Ingredients
Quantity | Measure Number | Ingredients Number | Description: |
---|---|---|---|
50 | Grams | Potatoes | Base. For cooking and cutting |
50 | Grams | Suran | Base. For cooking and cutting |
100 | Grams | Pumpkin, White-Green | Base. For cooking and cutting |
50 | Grams | Pumpkin, Red | Base. For cooking and cutting |
1 | Medium | Bananas, Green | Base. For cooking and cutting |
100 | Grams | Brinjals - black shiny -(Baingan) | Base. For cooking and cutting |
100 | Grams | Green Peas (Matar) | Base.
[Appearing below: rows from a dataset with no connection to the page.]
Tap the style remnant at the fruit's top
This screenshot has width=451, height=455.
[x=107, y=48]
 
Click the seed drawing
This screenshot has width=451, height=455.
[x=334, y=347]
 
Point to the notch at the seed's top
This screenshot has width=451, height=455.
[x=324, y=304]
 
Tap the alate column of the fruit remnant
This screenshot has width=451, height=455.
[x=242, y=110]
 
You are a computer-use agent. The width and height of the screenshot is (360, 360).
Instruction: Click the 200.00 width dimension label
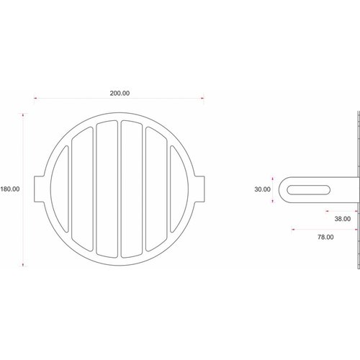[120, 93]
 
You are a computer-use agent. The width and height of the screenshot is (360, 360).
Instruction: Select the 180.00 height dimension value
[10, 189]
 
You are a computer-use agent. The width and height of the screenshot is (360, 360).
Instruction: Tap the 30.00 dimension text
[262, 189]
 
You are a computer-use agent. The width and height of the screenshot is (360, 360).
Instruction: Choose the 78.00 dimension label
[323, 235]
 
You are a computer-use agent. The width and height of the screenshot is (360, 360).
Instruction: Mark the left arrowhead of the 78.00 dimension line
[293, 229]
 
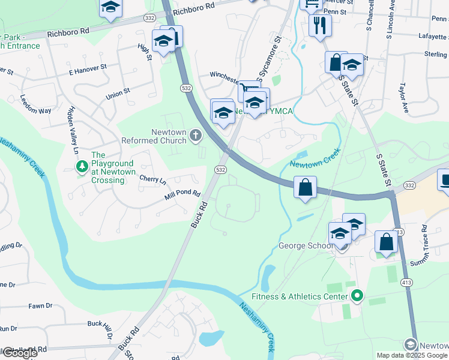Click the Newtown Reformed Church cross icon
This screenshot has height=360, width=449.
click(195, 136)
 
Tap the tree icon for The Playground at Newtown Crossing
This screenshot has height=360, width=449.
click(81, 166)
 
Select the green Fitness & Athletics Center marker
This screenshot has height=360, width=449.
click(357, 296)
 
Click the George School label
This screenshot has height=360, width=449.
click(305, 246)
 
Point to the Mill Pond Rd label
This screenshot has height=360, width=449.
click(182, 194)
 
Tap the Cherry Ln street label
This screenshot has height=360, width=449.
click(152, 179)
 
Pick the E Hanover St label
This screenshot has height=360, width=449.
click(88, 71)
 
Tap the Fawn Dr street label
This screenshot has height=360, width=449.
click(41, 306)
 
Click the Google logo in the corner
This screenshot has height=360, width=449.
click(19, 353)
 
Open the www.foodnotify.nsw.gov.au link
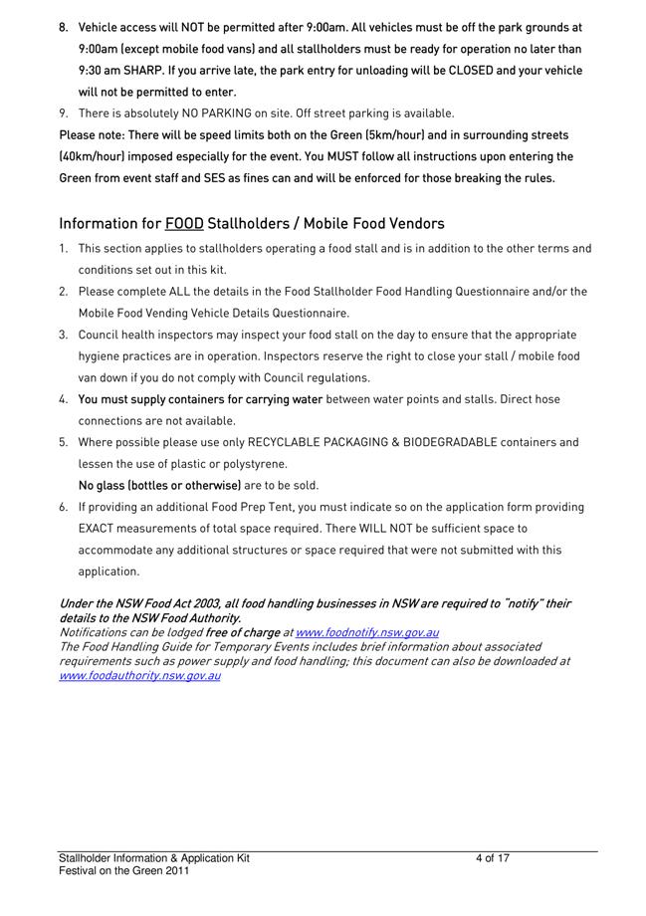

For cooking and cutting |
50 | Grams | Thendlin | Base. For cooking and cutting |
50 | Grams | Chowli Beans/Alsande Sango | Base. For cooking and cutting |
50 | Grams | French beans | Base. For cooking and cutting |
1 | Nos. | Coconuts - fresh. | Masala for grinding |
10 | Nos. | Chillies Red Dry | Masala for grinding |
1 | Teaspoon | Jeera (Cumin Seeds) | Masala for grinding |
1 | Teaspoon | Turmeric Powder | Masala for grinding |
1 | Ball | Tamarind | Masala for grinding |
2 | Tablespoon | Ghee | or coconut oil |
3 | Flakes/Cloves | Garlic (Lason, Losun) | For seasoning |
1 | Teaspoon | Mustard Seed (Sarson) | For seasoning |
a | Few | Curry Leaves (Kadi patta) | For seasoning |
A | Little | Salt | for taste |
Method
Wash the vegetables and cut them into small pieces. Boil the vegetables that take longer time first and then those which take less time. Generally, those with thick, and packed pulp take longer. Slender ones take less.
Grind the ingredients kept for the masala, in a little water.
In a little ghee or oil, fry the ingredients for seasoning, add also the masala, frying it a little. Finally add the cooked vegetables, with its water, and boil till ready.